Set exercise
Output the lines of the records from the line with "Love (888, 771)" to the line with "- 2001-07 Sharm el Sheik (65, 2205)", both included, as a JSON list of strings with one string per line, leaving out blank lines.

/---

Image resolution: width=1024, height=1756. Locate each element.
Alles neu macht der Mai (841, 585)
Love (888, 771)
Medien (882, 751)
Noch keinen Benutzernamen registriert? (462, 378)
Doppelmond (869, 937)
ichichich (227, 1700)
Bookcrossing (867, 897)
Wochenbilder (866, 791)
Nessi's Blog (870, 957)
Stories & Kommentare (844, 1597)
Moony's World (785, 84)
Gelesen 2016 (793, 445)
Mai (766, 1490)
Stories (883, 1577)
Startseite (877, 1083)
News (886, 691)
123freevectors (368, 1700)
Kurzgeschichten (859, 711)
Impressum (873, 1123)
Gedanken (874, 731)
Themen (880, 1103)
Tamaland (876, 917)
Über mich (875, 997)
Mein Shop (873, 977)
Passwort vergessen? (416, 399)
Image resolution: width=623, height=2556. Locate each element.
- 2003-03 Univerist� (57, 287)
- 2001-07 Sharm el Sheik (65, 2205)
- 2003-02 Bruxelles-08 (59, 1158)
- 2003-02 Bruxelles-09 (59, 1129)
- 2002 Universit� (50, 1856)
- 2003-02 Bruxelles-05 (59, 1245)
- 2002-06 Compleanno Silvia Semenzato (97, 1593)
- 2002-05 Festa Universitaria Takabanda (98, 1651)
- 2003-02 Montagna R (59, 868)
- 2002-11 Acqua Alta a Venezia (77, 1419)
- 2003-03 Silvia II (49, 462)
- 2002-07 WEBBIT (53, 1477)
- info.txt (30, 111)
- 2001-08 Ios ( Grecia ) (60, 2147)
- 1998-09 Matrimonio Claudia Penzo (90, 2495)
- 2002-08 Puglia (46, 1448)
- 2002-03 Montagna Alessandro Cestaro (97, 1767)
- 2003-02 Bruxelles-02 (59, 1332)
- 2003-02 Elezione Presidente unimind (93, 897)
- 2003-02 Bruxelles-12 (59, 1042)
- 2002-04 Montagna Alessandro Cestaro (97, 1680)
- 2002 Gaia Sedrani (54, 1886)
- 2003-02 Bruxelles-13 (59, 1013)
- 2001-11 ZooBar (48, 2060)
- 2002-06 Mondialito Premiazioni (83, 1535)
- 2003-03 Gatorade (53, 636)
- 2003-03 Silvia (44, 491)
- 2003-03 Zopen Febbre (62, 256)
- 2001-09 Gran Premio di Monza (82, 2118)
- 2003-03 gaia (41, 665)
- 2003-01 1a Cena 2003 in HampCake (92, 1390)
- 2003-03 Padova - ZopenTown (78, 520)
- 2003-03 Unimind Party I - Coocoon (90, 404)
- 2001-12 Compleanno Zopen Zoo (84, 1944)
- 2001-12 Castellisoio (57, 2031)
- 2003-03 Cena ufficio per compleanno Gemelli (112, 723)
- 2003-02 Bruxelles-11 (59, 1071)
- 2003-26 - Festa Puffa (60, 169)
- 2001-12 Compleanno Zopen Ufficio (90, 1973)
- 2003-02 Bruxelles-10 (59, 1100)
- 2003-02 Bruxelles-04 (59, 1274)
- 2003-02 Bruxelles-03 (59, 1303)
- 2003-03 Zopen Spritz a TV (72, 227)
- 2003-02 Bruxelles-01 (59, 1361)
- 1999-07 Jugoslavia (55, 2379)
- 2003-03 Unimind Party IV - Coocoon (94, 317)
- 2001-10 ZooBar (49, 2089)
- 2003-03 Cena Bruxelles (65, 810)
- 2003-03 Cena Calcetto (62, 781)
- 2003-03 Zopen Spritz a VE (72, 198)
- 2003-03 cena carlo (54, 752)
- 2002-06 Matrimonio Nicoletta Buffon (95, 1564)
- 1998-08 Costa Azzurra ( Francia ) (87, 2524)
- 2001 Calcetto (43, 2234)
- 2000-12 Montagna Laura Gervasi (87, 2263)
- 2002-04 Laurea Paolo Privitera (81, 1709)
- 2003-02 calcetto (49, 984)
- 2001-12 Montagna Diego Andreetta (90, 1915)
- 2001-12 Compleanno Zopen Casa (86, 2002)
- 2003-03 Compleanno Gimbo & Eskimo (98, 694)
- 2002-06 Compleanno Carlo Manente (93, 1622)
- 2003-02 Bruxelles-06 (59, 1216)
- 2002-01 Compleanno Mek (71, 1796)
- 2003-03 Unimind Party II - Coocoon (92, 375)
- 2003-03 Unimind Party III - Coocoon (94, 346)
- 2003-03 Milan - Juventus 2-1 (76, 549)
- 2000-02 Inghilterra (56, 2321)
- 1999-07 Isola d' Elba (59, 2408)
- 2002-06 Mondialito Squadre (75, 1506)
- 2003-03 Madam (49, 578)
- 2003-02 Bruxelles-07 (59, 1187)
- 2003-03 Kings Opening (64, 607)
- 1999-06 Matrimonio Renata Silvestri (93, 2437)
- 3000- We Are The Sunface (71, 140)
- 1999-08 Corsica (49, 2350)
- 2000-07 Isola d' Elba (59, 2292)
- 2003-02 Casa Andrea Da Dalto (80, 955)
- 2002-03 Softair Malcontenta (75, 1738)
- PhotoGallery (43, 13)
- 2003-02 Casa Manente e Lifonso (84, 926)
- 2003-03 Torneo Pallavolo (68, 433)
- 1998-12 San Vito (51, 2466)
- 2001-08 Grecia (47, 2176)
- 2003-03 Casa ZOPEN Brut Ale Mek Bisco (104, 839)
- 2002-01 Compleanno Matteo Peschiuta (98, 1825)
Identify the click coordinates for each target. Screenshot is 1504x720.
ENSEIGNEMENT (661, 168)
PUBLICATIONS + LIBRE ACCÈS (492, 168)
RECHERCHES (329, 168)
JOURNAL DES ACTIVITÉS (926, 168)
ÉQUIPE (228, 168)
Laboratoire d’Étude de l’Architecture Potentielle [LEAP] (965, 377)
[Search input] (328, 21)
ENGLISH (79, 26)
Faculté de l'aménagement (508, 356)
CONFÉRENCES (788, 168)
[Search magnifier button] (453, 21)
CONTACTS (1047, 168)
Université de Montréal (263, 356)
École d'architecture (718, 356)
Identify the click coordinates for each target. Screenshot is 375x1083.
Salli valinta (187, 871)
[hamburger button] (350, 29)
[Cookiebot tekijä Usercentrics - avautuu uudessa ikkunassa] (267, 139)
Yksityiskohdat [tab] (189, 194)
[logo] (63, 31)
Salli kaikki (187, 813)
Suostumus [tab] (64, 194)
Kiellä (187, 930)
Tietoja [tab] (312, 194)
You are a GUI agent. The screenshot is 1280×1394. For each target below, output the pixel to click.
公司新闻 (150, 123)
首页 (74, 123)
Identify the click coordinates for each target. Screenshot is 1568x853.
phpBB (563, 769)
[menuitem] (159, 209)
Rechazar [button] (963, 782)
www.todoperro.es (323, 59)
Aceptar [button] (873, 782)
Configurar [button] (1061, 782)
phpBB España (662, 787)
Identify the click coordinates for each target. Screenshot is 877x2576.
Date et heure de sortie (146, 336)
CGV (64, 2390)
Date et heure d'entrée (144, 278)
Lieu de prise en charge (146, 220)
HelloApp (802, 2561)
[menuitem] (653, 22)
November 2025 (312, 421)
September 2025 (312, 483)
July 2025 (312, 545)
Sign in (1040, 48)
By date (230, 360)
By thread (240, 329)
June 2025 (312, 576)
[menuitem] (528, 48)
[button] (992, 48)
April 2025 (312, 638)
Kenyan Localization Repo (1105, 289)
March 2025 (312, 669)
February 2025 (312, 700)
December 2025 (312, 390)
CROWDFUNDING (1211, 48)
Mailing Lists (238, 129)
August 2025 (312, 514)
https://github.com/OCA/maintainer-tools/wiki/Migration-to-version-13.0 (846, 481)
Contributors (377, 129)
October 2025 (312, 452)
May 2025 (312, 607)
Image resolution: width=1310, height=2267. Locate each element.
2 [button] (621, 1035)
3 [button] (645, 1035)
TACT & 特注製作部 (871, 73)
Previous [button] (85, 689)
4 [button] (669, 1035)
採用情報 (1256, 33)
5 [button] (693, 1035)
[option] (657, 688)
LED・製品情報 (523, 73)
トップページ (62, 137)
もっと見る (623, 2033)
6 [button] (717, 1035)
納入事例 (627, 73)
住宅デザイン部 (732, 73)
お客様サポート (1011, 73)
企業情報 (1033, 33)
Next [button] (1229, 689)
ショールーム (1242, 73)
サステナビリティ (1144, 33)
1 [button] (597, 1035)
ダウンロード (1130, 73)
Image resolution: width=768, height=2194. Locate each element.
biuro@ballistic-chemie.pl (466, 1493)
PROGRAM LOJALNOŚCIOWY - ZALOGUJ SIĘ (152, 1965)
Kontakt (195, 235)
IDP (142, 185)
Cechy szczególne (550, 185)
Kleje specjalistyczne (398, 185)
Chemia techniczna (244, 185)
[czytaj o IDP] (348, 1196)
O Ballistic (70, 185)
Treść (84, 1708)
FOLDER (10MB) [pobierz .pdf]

\---

Solution for this task
[
  "Love (888, 771)",
  "Medien (882, 751)",
  "Noch keinen Benutzernamen registriert? (462, 378)",
  "Doppelmond (869, 937)",
  "ichichich (227, 1700)",
  "Bookcrossing (867, 897)",
  "Wochenbilder (866, 791)",
  "Nessi's Blog (870, 957)",
  "Stories & Kommentare (844, 1597)",
  "Moony's World (785, 84)",
  "Gelesen 2016 (793, 445)",
  "Mai (766, 1490)",
  "Stories (883, 1577)",
  "Startseite (877, 1083)",
  "News (886, 691)",
  "123freevectors (368, 1700)",
  "Kurzgeschichten (859, 711)",
  "Impressum (873, 1123)",
  "Gedanken (874, 731)",
  "Themen (880, 1103)",
  "Tamaland (876, 917)",
  "Über mich (875, 997)",
  "Mein Shop (873, 977)",
  "Passwort vergessen? (416, 399)",
  "Image resolution: width=623, height=2556. Locate each element.",
  "- 2003-03 Univerist� (57, 287)",
  "- 2001-07 Sharm el Sheik (65, 2205)"
]